- [READING PASSAGE]

----------------

As climate change fuels stronger, wetter storms, coastal industrial communities face a double threat: flooding and contamination. These natural-technological disasters (often referred to as natech disasters) complicate the recovery process and raise new questions about long-term health and safety.
Unlike purely ‘natural’ disasters, which often foster community solidarity and mutual support, natech events can erode social cohesion as residents perceive institutional failure and government inaction. For those who live through them, toxic releases during disasters can heighten stress and distrust, including fears that future floods will threaten their health, homes, and neighborhoods. These psychological effects may persist long after the waters recede and are linked to health problems, such as sleep disturbances, headaches, heart attacks, and strokes.
As stronger storms make natech disasters more likely, reducing their harms will require concrete policy changes.
To understand how contamination during Hurricane Harvey shaped long-term anxieties about future flooding, James Elliott and colleagues analyzed questionnaires from the Kinder Houston Area Survey. The cohort included 266 Houston-area residents who initially reported being negatively affected by the storm and also completed a follow-up questionnaire a year later. Participants were asked how certain they were that floodwaters had carried contaminants into their neighborhoods and how worried they were about future flooding.
One of the strongest predictors of high anxiety about future flooding was thinking that Hurricane Harvey was “toxic” to their community, as shown in the graph below. This was true even when accounting for respondents’ prior flood experience, home insurance, and fear of crime. Their anxiety was focused on health and the long-term safety of homes and neighborhoods. Furthermore, people of color were far more likely than White people to say with certainty that Harvey contaminated their neighborhoods.

----------------

- [EXERCISE REQUIREMENTS]
a) Rewrite the passage on natech disasters between "As stronger storms" and "about future flooding.", inclusive, replacing "cohort" with "group".
b) Extend the passage on natech disasters, starting after its last sentence.
The rows have no connection to the passage on natech disasters.

----------------

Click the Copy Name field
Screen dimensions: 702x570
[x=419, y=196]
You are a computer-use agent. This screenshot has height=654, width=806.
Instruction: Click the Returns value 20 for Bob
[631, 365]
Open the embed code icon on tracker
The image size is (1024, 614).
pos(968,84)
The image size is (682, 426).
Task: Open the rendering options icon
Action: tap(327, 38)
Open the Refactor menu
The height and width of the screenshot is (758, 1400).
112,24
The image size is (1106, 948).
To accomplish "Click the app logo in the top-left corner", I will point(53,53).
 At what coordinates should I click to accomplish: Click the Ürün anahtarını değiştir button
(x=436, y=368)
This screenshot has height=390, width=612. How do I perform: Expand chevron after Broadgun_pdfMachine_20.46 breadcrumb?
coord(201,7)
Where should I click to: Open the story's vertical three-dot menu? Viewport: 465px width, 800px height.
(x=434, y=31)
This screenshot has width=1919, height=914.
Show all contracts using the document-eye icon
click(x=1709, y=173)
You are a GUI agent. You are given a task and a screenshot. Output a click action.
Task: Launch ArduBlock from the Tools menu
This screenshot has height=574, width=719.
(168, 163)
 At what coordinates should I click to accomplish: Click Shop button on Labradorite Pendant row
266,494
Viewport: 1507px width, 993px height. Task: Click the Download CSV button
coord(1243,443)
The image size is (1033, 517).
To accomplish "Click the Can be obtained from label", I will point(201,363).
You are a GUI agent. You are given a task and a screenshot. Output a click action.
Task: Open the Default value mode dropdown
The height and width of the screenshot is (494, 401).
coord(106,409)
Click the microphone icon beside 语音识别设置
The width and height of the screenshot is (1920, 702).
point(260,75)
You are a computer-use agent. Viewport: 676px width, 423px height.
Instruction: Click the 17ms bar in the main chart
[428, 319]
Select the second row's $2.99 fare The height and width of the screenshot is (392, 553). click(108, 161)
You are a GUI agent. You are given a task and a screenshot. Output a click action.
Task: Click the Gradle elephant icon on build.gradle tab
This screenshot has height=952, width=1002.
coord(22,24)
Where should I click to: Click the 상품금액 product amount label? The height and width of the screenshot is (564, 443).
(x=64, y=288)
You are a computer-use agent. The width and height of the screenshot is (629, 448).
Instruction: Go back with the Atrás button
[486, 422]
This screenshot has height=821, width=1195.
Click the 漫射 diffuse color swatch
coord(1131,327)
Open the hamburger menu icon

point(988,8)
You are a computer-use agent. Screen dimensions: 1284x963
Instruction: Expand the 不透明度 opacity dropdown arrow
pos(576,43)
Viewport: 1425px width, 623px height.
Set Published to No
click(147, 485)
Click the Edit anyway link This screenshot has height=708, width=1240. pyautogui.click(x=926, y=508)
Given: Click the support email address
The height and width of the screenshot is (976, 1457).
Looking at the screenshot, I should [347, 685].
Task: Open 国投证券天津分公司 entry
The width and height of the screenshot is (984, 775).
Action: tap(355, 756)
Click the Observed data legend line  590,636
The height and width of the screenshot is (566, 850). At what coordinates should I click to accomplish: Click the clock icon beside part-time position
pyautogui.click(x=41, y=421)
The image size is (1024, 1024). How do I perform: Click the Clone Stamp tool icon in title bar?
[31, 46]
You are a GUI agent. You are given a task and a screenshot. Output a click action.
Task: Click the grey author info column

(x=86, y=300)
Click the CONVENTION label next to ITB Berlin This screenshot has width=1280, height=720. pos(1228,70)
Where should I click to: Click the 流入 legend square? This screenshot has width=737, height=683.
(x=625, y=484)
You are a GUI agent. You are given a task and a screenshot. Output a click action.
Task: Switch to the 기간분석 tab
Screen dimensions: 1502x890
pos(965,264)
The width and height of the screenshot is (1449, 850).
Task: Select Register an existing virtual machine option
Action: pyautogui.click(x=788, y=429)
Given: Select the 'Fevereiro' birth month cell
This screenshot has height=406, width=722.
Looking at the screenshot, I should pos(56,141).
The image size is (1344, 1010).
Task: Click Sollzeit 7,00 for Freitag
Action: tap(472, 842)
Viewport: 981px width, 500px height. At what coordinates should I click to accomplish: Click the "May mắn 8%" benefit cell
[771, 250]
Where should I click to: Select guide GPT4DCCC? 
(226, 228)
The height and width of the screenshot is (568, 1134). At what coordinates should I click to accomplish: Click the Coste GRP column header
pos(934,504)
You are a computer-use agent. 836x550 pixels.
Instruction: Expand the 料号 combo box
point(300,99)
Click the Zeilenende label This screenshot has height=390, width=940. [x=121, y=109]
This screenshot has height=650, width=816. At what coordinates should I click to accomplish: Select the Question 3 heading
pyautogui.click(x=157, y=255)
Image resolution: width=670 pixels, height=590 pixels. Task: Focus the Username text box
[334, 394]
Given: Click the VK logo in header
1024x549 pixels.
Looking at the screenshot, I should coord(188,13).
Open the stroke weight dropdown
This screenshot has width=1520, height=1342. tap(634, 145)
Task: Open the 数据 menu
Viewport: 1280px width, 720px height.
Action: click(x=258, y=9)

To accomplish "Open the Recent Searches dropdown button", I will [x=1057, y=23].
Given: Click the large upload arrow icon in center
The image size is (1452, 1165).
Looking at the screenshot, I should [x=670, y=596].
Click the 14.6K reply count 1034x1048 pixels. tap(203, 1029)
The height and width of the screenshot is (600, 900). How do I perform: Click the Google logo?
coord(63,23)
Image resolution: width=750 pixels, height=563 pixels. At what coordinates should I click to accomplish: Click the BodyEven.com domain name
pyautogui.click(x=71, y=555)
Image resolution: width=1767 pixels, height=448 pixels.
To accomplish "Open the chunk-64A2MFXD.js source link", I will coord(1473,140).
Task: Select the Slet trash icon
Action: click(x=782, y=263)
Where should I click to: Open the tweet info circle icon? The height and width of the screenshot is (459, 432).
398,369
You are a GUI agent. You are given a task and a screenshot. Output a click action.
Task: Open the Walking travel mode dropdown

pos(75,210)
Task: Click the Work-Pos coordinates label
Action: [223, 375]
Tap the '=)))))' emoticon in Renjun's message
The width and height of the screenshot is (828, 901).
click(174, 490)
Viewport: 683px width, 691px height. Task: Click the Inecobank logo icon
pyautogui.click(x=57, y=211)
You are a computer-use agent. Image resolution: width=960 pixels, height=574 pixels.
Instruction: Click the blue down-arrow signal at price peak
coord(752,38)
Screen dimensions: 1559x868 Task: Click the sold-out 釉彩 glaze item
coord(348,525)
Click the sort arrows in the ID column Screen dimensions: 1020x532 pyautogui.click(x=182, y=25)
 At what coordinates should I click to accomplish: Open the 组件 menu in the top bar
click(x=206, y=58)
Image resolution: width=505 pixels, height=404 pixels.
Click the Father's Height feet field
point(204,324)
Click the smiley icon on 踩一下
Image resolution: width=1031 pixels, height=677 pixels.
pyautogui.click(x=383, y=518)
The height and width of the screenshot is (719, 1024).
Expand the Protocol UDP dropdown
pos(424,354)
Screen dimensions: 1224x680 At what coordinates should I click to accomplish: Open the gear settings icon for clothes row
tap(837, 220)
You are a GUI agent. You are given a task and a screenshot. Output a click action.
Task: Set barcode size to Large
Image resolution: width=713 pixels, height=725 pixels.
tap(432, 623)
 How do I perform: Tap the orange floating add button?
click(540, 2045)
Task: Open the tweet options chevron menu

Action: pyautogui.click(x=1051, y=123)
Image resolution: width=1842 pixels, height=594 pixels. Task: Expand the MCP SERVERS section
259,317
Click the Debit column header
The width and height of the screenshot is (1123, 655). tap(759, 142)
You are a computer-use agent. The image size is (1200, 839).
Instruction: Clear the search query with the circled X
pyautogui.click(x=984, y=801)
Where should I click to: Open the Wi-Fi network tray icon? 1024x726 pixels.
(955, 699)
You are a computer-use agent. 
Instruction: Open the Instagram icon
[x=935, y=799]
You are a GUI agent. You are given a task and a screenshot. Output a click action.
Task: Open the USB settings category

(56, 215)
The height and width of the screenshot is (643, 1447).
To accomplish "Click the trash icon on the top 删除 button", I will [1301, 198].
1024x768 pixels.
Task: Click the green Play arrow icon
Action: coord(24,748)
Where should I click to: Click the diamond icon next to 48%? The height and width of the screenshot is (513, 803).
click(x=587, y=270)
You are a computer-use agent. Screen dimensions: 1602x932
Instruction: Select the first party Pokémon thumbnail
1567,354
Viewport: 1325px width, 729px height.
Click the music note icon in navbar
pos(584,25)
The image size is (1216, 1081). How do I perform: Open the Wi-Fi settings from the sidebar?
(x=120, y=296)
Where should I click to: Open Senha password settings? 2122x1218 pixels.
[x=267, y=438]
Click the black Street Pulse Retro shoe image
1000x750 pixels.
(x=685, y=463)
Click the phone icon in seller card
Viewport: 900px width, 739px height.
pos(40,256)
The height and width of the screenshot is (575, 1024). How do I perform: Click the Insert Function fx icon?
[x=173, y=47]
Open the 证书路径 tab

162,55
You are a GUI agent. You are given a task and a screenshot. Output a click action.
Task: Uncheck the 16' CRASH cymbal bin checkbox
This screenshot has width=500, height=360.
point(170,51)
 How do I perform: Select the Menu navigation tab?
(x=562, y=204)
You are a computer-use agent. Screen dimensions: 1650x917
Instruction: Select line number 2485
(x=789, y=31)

----------------

- [RESPONSES TO THE EXERCISE]
a)
As stronger storms make natech disasters more likely, reducing their harms will require concrete policy changes.
To understand how contamination during Hurricane Harvey shaped long-term anxieties about future flooding, James Elliott and colleagues analyzed questionnaires from the Kinder Houston Area Survey. The group included 266 Houston-area residents who initially reported being negatively affected by the storm and also completed a follow-up questionnaire a year later. Participants were asked how certain they were that floodwaters had carried contaminants into their neighborhoods and how worried they were about future flooding.

b)
Taken together, the findings show how climate-driven storms deepen existing inequities. Chemical and industrial facilities are concentrated in Black, Hispanic, and other marginalized neighborhoods. This is due to decades of exclusionary housing policies and zoning decisions that placed polluting infrastructure in communities with less political power. During Hurricane Harvey, people of color were more exposed to toxic contamination and were left carrying deeper worries for the future.
Hurricane Harvey illustrates a shifting baseline for extreme rainfall. Houston’s experience is consistent with projections of more intense, frequent storms, suggesting that natech disasters will be a recurring challenge for coastal industrial communities.
As stronger storms make natech disasters more likely, reducing their harms will require concrete policy changes. This could include providing timely information about toxic releases during storms, offering targeted mental health support to residents in heavily industrialized neighborhoods, and strengthening regulations that limit siting hazardous facilities in flood-prone areas. Storms will still hit, but these measures can help reduce exposure to toxic contaminants, build trust, and alleviate the anxiety that climate change is increasingly generating.